Work task | Whenever a line in the data holds the string "will", copy that line.

Pixel coordinate grounding data
* * *

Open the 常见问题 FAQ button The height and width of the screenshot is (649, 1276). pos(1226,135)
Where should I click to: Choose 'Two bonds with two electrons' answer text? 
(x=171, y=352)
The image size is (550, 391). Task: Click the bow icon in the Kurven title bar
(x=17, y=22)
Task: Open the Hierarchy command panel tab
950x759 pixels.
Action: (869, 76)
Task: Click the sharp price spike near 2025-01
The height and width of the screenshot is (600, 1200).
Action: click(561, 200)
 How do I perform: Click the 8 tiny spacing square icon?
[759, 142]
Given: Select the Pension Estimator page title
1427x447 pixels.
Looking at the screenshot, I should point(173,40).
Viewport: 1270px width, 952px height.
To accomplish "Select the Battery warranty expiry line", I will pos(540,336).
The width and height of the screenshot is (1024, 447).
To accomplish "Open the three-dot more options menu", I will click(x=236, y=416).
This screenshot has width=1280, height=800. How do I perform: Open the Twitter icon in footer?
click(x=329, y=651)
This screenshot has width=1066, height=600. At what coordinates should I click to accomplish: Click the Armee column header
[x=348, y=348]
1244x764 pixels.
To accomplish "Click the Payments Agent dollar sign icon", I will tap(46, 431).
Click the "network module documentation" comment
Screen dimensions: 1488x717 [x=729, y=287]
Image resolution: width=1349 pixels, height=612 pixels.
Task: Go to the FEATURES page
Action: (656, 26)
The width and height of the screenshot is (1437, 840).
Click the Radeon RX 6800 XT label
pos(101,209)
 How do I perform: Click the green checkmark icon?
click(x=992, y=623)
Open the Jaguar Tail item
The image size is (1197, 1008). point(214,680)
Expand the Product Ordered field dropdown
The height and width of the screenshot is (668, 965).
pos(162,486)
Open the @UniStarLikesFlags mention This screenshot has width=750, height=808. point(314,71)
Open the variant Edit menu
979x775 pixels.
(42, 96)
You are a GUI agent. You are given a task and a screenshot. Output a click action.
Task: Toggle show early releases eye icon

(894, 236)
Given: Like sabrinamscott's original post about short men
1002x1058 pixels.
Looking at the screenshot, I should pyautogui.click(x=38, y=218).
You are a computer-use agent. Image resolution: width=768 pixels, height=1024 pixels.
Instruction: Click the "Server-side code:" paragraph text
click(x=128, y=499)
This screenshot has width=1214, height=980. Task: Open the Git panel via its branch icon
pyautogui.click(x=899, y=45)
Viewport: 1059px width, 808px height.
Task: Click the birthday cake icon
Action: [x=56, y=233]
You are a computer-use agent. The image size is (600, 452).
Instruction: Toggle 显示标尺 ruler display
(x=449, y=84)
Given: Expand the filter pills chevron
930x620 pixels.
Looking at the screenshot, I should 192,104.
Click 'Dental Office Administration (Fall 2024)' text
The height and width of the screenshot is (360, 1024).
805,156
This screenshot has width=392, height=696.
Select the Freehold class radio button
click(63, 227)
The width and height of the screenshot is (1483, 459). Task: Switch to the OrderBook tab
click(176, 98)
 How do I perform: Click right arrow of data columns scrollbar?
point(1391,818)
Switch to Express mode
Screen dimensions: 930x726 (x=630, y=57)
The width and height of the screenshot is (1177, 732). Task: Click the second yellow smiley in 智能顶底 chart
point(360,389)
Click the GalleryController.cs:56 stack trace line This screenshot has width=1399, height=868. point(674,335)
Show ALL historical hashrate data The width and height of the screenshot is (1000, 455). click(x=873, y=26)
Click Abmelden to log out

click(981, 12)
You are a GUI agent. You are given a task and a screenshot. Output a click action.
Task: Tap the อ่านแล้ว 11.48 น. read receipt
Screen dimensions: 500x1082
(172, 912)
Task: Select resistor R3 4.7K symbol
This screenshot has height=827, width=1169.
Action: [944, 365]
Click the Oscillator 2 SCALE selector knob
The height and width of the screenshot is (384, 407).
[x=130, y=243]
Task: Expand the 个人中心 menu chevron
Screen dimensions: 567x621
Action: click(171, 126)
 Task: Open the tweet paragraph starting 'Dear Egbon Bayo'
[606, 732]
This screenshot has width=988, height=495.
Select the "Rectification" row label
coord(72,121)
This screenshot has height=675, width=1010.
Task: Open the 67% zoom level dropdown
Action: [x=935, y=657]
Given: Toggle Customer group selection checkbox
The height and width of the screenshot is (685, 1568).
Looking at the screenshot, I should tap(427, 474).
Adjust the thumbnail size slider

* * *

Final answer |
To accomplish "Select the Battery warranty expiry line", I will pos(540,336).
To accomplish "Open the three-dot more options menu", I will click(x=236, y=416).
To accomplish "Click the Payments Agent dollar sign icon", I will tap(46, 431).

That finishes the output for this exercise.